С ужасом я сел на кровати и огляделся – кровь была здесь повсюду. Из меня одного при всем желании не могло столько вытечь. Шикарные ковры «Англетера» были сплошь пропитаны алой жидкостью со специфическим запахом… Даже стены были ею испачканы, да так, что шелковых обоев и изысканных рисунков на них разглядеть за этой пеленой было невозможно.
Бросился в коридор – и там не лучше. Кругом темнота и разруха. Выкрутили все лампы, а под ногами валяются тела носильщиков и метрдотелей. Но кто? Кто это мог сделать?
Начали всплывать картины вчерашнего вечера – правда, смутно и трудно. Мне что-то принесли в номер, где я находился словно в каком-то тумане… Я все время, отчетливо это помню, думал только о том, почему мы так боимся умирать, если за гибелью одной жизни непременно следует зарождение другой?
Мысль эта так прочно засела у меня в мозгу, что я не мог больше ни о чем думать и не в силах был даже переключить на что-то свое внимание. Все, что отвлекало от этой мысли, злило, раздражало, казалось агрессивным и нападающим, от чего надо было защищаться…
Тут этот портье. Что он мне сказал и как – я уже не помнил. Помнил только подсвечник у себя в руке. Тот самый, которым я разбил несчастному голову… А, сделав это, вернулся в свое кресло и снова занял голову этой самой мыслью, само прикосновение к которой казалось мне чем-то вроде падения к живительному источнику – только рядом с ней мне было комфортно и светло…
Я не придал значения тому, что случилось с несчастным гостиничным служкой. Посидев какое-то время в номере и выпив принесенный кофе, я спустился вниз. Там стоял метрдотель, помню, он что-то спросил у меня, но я его уже не слушал – в руках у меня был все тот же подсвечник…
А сейчас я иду по заваленному телами коридору и думаю только о том, что я один не мог всего этого совершить. События вчерашнего вечера жуткой вереницей восстанавливаются в моем воспаленном мозгу, и я уже практически не контролирую ход своих мыслей. Меня гнетет, жутко гнетет случившееся главным образом потому, что я не знаю, что мне теперь делать.

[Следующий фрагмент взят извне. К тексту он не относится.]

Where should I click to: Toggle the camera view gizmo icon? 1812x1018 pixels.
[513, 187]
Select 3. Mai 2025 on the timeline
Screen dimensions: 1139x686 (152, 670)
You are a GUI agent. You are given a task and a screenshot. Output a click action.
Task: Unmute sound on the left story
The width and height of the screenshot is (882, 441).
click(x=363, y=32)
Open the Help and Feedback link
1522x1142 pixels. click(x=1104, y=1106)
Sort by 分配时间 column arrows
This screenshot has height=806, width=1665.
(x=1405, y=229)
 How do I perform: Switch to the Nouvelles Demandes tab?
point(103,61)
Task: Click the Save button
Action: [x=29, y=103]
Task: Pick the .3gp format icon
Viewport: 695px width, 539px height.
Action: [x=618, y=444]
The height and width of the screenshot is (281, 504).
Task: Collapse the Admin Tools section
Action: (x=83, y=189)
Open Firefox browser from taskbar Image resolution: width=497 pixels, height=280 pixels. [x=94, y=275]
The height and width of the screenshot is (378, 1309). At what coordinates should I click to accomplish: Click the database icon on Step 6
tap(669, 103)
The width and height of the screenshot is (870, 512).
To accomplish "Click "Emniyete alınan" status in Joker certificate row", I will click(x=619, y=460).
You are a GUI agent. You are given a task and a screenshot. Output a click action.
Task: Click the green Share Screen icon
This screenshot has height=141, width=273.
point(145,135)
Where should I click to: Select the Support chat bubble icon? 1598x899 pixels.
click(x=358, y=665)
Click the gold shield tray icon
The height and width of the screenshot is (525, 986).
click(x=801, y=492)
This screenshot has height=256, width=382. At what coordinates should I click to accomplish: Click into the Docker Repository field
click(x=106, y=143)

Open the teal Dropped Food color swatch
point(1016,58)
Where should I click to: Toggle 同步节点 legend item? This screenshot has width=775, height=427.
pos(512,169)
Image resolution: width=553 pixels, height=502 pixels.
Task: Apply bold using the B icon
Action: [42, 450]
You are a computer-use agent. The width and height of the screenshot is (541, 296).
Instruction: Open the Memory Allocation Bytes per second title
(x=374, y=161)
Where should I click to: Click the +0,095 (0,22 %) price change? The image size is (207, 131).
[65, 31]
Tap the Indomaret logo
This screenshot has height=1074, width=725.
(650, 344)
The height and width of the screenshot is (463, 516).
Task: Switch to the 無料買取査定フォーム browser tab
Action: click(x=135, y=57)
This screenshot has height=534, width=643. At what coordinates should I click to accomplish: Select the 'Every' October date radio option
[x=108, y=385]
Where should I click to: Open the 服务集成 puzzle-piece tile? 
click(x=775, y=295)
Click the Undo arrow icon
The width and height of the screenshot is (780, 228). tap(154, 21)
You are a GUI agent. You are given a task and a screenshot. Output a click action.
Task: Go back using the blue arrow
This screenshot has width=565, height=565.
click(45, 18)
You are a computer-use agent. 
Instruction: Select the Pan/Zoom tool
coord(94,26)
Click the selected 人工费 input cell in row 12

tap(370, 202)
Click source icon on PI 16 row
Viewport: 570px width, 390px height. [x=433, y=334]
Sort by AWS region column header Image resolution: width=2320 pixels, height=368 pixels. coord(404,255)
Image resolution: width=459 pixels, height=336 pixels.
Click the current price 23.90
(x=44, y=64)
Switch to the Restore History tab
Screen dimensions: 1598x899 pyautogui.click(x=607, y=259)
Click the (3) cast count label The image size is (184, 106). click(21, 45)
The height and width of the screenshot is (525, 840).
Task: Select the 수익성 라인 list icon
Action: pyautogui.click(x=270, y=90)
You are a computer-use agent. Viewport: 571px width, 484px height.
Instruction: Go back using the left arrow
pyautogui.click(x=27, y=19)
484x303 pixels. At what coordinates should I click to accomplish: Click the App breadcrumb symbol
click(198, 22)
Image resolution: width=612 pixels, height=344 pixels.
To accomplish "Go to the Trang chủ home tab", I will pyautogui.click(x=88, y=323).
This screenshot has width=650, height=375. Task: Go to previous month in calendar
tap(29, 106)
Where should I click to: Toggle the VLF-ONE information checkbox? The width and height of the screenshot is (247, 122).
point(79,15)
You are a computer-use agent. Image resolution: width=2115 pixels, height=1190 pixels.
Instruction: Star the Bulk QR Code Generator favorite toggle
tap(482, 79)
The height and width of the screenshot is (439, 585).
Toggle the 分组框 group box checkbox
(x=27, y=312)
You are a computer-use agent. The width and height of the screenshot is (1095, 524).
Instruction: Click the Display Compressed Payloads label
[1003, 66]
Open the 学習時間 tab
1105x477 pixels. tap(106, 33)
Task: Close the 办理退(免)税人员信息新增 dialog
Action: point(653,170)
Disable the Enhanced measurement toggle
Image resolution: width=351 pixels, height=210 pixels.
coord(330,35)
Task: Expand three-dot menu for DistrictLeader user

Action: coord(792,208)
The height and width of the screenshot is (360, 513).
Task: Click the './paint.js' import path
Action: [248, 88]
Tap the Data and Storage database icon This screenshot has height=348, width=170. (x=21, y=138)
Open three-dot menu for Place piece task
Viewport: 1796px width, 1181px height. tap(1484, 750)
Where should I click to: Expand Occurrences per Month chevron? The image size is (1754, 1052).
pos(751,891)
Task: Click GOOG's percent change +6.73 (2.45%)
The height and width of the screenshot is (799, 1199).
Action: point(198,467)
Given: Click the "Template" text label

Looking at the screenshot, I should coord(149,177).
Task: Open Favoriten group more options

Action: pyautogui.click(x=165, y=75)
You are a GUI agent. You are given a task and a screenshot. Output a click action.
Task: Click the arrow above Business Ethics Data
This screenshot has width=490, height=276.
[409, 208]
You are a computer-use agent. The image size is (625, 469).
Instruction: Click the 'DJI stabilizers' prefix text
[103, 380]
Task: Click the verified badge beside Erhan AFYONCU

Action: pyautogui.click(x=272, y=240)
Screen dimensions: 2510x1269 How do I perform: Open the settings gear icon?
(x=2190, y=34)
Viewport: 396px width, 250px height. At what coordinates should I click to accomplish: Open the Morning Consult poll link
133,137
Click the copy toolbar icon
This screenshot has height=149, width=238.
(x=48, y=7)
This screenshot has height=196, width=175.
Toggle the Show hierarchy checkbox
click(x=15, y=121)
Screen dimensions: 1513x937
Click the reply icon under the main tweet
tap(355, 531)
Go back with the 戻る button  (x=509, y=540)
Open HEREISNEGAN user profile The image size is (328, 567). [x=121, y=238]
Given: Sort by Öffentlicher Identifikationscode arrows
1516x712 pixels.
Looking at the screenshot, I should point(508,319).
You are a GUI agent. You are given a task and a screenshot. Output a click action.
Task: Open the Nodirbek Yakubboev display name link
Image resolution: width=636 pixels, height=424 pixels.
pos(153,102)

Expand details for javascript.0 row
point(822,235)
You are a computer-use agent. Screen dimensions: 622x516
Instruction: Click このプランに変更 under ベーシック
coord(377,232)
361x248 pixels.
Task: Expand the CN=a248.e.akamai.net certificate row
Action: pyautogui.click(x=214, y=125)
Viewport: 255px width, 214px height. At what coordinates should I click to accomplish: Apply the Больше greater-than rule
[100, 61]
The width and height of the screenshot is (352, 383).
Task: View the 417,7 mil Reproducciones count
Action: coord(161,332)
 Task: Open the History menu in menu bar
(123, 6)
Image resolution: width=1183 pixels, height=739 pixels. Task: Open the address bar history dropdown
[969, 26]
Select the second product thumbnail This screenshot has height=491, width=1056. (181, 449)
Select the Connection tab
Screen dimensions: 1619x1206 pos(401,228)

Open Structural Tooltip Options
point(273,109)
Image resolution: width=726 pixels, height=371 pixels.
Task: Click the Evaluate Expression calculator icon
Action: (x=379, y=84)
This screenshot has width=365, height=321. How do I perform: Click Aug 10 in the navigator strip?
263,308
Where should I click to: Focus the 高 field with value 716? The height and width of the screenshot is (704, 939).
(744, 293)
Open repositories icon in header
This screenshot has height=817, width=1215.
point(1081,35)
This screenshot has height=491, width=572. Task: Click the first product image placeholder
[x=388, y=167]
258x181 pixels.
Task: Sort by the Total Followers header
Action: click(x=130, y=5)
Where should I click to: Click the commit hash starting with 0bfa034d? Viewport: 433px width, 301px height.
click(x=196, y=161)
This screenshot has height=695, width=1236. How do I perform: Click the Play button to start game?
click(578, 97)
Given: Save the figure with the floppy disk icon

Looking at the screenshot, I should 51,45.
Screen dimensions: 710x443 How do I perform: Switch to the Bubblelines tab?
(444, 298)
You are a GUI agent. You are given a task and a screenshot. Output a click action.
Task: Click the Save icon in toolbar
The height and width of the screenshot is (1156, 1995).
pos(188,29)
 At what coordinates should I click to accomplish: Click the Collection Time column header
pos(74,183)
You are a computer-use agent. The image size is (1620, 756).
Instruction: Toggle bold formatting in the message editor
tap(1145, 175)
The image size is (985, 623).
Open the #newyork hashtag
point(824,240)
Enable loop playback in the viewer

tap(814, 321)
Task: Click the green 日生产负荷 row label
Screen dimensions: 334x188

Та мысль, что вчера руководила моими действиями, вдруг почему-то оставила меня, и мне теперь срочно надо на улицу, к людям…
А пока внизу я вижу те же самые лужи крови, тела с размозженными головами и обагренные большими мазками какого-то горе-художника стены. Я выскакиваю на улицу, чтобы рассказать о случившемся первому встречному, но что я вижу?..
Огромные массы людей беспорядочно движутся по улицам столицы, держа в руках транспаранты и плакаты. Они идут куда-то словно надвигающаяся волна Невы, сметая все на своем пути и заставляя присоединяться к своему броуновскому движению. Я вспоминаю выражение Сенеки: «Судьба покорных ведет, непокорных – тащит». Я смотрю в глаза этих человеческих масс и вижу там то самое выражение, которое видел вчера во время дьявольского циркового представления – они безумны. У каждого одежда, руки, лица в крови и кажется, будто само небо багряного цвета…
Я толком не понимаю, что именно происходит, свидетелем и безмолвным участником чего я становлюсь. Мои уши глохнут от шума, я пытаюсь что-то кричать, но не могу.
Одновременно я вижу, как вытаскивают лавочников на улицу и разбивают им головы о мостовую, как громят витрины магазинов и окна домов, как помои текут по улицам, превратившимся в какие-то безжизненные каналы.
Я не разбираю лозунгов этих людей и с трудом добираюсь в этом нескончаемом человеческом потоке до набережной Фонтанки, где долго сижу под мостом, прячась то ли от людей, то ли от самого себя и своих мыслей…
Что было дальше? Дальше все было, как описывается в современных учебниках истории– революция и эмиграция. Первая явилась мне вот так – как красная смерть с засученными рукавами, а вторая отравила остаток жизни и превратила его в однообразный серый селевой поток, временами прерываемый запоями и романами с девицами легкого поведения. Нет, правда было еще кое-что. В Германии, где я поселился, я встретил своих давешних знакомых – семья «аристократов» Белостоцких давала представление в Берлинском цирке на Александер-платц. На афише были все те же лица, включая погибших, как я думал, во время представления детей князя. Они выступали под собственной фамилией и, как оказалось, были живы и здоровы – все-таки это было не более, чем представление, но клянусь, я своими глазами видел их смерть!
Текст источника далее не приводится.